* **Brief**
Quote, exactly, the line holding "This screenshot has width=1200, height=537." and all lines after it to the end of the records below. Exclude pictures.

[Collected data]
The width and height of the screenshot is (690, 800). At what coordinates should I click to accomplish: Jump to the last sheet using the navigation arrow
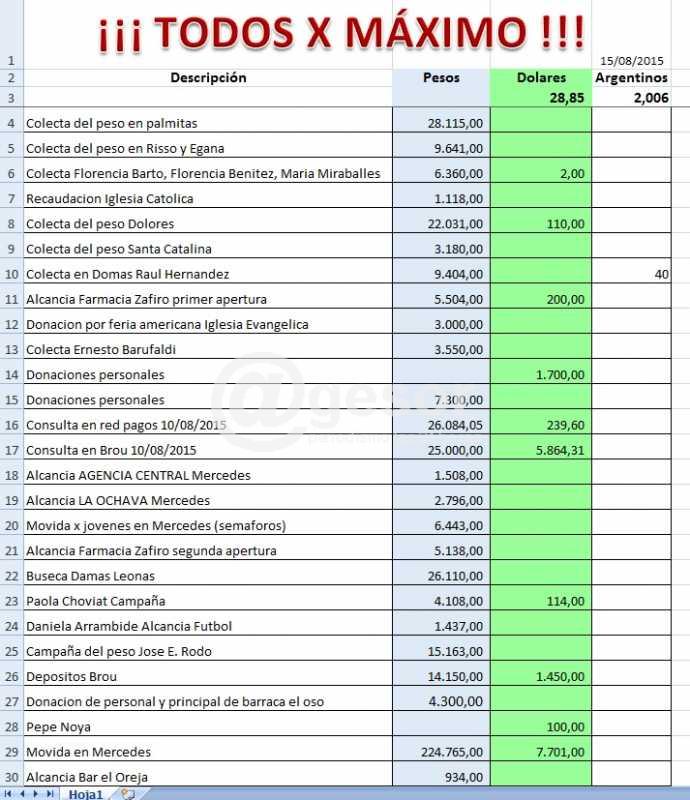[x=50, y=793]
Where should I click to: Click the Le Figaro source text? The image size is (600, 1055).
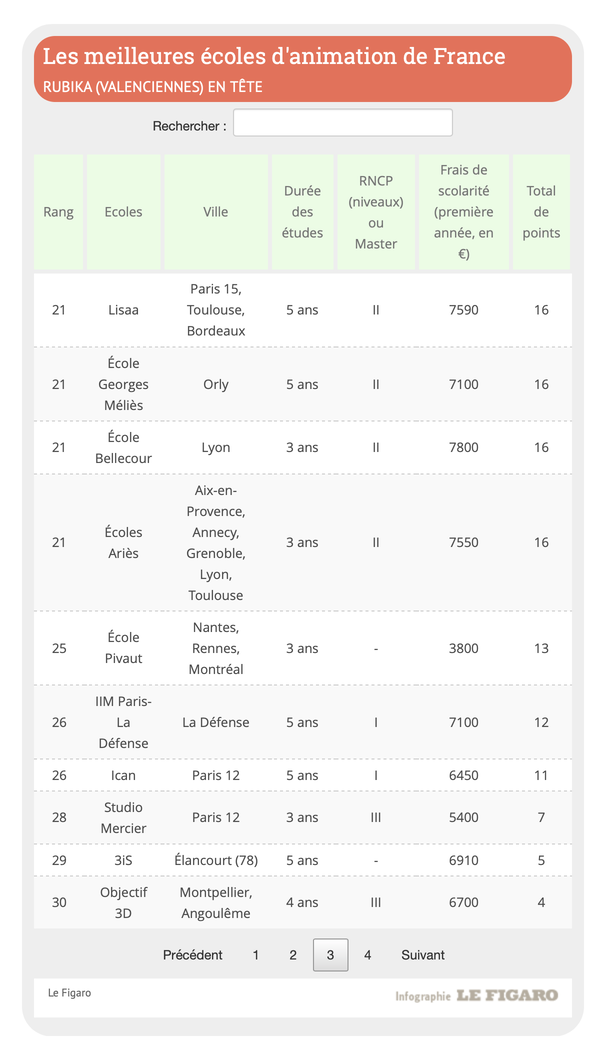click(x=70, y=993)
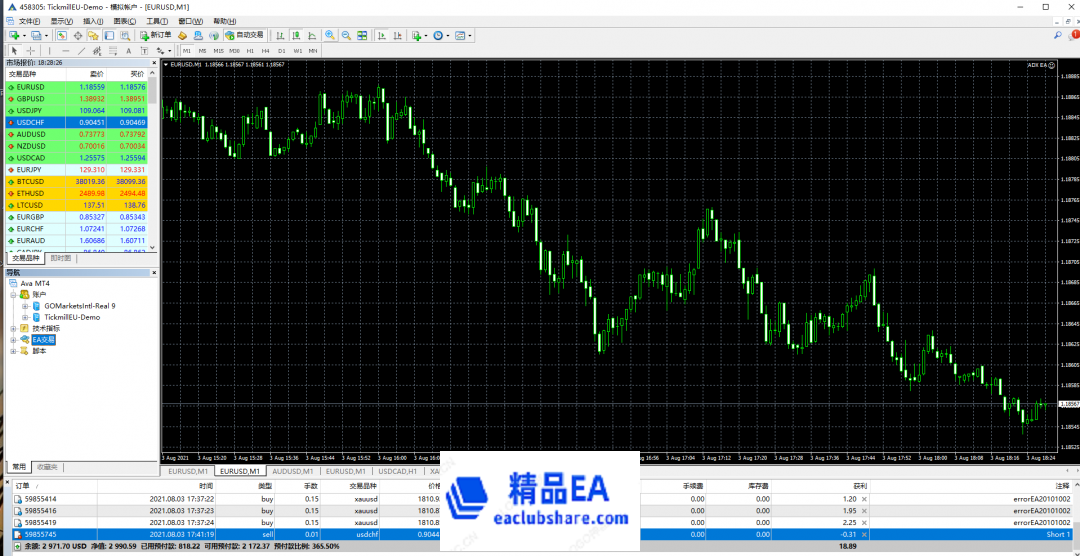The image size is (1080, 556).
Task: Select the vertical line drawing tool
Action: coord(50,50)
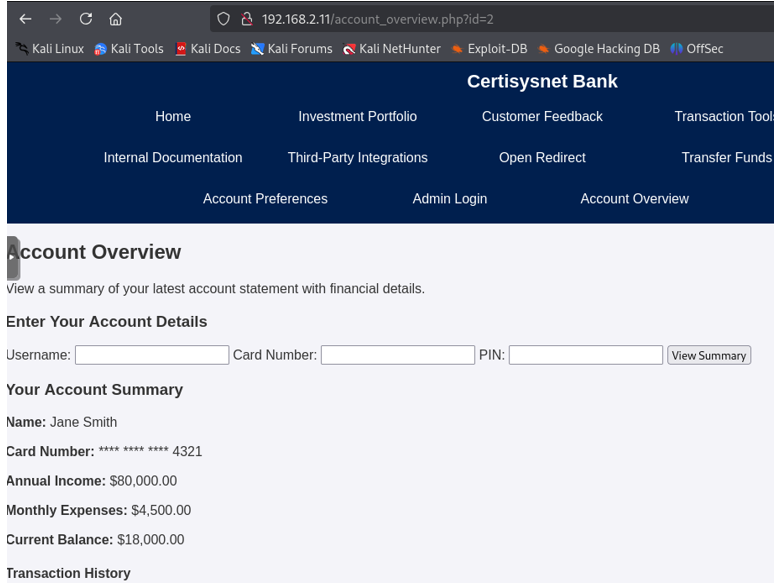Click the browser back arrow

pyautogui.click(x=25, y=19)
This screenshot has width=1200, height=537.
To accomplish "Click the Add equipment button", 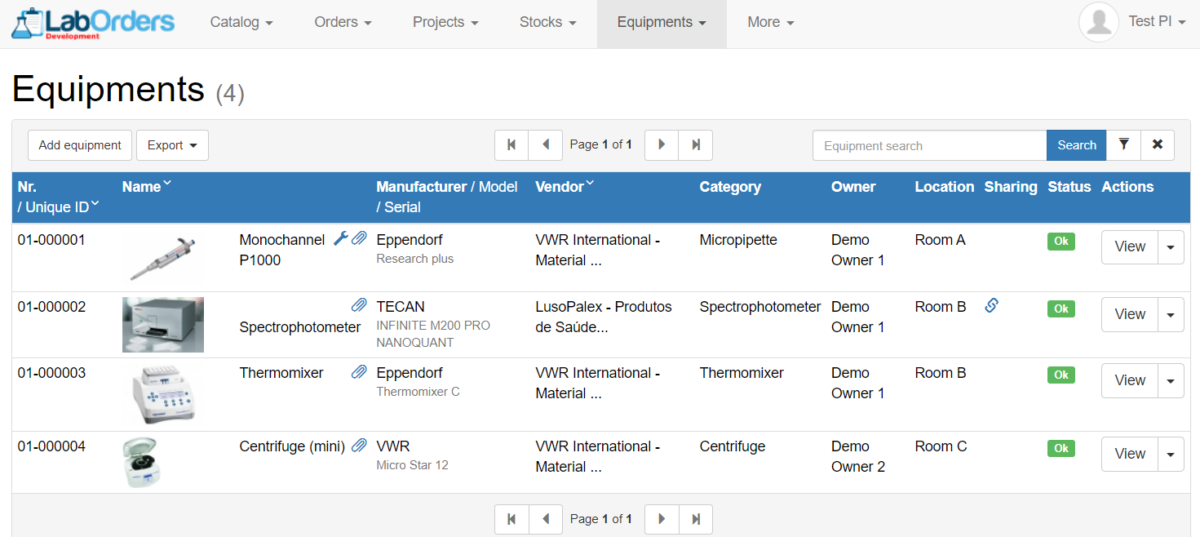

* **Response**
This screenshot has width=1200, height=537.
To accomplish "Click the Add equipment button", 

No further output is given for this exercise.